**Data for processing:**

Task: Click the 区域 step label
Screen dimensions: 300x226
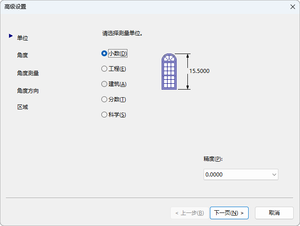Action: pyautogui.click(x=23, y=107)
==
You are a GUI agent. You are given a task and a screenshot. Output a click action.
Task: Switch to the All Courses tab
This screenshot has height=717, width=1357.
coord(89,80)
...
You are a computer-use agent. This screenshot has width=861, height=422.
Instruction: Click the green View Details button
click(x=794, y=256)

**Action item:**
In the listing, how many lines hold "agent"? Answer with a bare number.

**Output of the task:**
2